Dash solves this with 6 layers of grounded context and a learning loop that captures every fix. The knowledge base functions like manually-editable model weights: update retrieval context, not neural network parameters.

Checkout the [repo](https://github.com/agno-agi/dash) for more details.

## How It Works

Dash is a team of three agents coordinated by a leader:

| Agent        | Role                                                              |
| ------------ | ----------------------------------------------------------------- |
| **Analyst**  | Reads company data (read-only), generates SQL, interprets results |
| **Engineer** | Builds reusable views and summary tables in the `dash` schema     |
| **Leader**   | Routes queries, coordinates the team, posts to Slack              |

**Schema boundaries:** Company data lives in the `public` schema (read-only). Agent-created views and summary tables live in the `dash` schema. The Analyst's SQL tools enforce read-only at the PostgreSQL level, not just in prompts.

### Six Layers of Context

| Layer                       | Purpose                              | Source                      |
| --------------------------- | ------------------------------------ | --------------------------- |
| **Table Usage**             | Schema, columns, relationships       | `knowledge/tables/*.json`   |
| **Human Annotations**       | Metrics, definitions, business rules | `knowledge/business/*.json` |
| **Query Patterns**          | SQL that is known to work            | `knowledge/queries/*.sql`   |
| **Institutional Knowledge** | Docs, wikis, external references     | MCP (optional)              |
| **Learnings**               | Error patterns and discovered fixes  | Agno `LearningMachine`      |
| **Runtime Context**         | Live schema changes                  | `introspect_schema` tool    |

### Self-Learning

Two paths run in parallel: the **online path** answers questions using retrieved context, the **offline path** captures learnings for future queries. Dash improves without retraining or fine-tuning:

| System        | Stores                                           | How It Evolves                                |
| ------------- | ------------------------------------------------ | --------------------------------------------- |
| **Knowledge** | Validated queries, table schemas, business rules | Curated by your team and refined by Dash      |
| **Learnings** | Error patterns, column quirks, team conventions  | Managed automatically by the Learning Machine |

When a query fails because `position` is TEXT and not INTEGER, Dash saves that.
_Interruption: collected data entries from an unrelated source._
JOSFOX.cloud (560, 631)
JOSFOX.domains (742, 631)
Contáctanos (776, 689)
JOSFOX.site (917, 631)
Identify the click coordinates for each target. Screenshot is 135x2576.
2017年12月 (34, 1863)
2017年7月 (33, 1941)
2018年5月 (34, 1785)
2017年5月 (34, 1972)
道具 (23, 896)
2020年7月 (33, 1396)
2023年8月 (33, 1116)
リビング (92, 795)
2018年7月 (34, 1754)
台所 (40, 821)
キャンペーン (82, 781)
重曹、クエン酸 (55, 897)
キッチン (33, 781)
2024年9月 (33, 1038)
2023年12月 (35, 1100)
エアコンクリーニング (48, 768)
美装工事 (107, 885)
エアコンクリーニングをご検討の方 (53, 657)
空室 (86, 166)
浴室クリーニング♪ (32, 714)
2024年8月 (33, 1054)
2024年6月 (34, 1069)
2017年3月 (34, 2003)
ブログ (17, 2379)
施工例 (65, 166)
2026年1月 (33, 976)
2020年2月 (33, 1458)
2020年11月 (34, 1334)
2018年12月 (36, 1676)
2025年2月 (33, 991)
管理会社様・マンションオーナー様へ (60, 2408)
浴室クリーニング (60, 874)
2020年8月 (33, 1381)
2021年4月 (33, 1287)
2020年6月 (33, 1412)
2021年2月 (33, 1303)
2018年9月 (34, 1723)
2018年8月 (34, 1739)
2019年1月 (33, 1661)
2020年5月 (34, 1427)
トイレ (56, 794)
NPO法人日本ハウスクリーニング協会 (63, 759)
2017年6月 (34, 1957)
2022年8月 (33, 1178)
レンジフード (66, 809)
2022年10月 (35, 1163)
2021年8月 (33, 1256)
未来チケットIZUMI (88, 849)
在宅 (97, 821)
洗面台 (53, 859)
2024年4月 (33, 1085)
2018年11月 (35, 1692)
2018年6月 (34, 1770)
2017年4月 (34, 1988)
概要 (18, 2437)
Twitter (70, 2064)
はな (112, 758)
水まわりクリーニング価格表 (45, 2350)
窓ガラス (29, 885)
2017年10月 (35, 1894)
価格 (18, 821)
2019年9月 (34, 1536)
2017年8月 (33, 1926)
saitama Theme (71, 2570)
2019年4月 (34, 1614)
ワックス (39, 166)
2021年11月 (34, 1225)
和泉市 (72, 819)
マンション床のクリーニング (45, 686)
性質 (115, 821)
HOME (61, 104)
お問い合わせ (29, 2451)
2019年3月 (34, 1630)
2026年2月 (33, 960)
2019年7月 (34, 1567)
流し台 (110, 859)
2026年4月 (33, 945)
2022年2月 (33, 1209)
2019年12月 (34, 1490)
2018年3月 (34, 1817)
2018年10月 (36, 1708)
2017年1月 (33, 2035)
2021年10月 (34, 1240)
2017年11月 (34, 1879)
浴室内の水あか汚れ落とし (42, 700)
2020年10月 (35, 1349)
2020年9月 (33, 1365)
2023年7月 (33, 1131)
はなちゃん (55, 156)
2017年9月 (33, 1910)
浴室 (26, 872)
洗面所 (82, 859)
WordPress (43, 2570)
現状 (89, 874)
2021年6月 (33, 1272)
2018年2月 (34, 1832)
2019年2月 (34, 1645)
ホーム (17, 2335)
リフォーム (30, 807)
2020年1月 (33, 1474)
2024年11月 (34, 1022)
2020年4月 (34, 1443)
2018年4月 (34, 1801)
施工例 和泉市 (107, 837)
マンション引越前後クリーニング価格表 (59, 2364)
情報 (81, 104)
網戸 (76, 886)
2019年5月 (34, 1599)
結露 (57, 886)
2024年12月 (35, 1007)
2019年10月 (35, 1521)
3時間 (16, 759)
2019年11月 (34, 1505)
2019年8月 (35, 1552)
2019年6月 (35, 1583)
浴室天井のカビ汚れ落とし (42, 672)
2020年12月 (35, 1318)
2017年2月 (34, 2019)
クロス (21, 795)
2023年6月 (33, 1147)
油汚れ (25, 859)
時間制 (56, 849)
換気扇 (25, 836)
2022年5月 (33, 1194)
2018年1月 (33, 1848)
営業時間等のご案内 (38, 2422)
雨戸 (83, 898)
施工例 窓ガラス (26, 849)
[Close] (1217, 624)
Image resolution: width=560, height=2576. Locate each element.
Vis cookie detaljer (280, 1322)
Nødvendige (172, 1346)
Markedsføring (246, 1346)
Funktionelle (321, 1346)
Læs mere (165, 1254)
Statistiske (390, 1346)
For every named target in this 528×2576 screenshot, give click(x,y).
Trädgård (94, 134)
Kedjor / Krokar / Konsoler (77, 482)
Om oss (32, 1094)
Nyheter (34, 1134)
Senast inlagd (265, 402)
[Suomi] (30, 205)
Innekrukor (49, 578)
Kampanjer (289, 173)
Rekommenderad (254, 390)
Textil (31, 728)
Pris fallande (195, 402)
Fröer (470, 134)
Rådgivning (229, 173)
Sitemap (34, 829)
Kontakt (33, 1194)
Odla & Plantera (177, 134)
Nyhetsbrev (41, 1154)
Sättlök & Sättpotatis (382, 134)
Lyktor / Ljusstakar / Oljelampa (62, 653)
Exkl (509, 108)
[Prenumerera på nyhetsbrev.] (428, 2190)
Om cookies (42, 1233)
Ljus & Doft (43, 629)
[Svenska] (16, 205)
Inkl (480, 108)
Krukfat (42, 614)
Next time, it knows. When your team is focused on IPO prep, Dash learns that "revenue" means ARR, not bookings, and that the board wants cohort retention broken out by enterprise vs SMB.

### Insights, Not Just Rows

Dash reasons about what makes an answer useful, not just technically correct.

**Question:** Who won the most races in 2019?

| Typical SQL Agent | Dash                                                                                                                                                     |
| ----------------- | -------------------------------------------------------------------------------------------------------------------------------------------------------- |
| `Hamilton: 11`    | Lewis Hamilton dominated 2019 with **11 wins out of 21 races**, more than double Bottas's 4 wins. This performance secured his sixth world championship. |

## Run Locally

See [Setup guide](/tutorials/dash/setup) for detailed instructions.

```bash theme={null}
git clone https://github.com/agno-agi/dash.git && cd dash

cp example.env .env
# Edit .env and add your OPENAI_API_KEY

docker compose up -d --build

# Generate sample data and load knowledge
docker exec -it dash-api python scripts/generate_data.py
docker exec -it dash-api python scripts/load_knowledge.py
```

Confirm Dash is running at `http://localhost:8000/docs`.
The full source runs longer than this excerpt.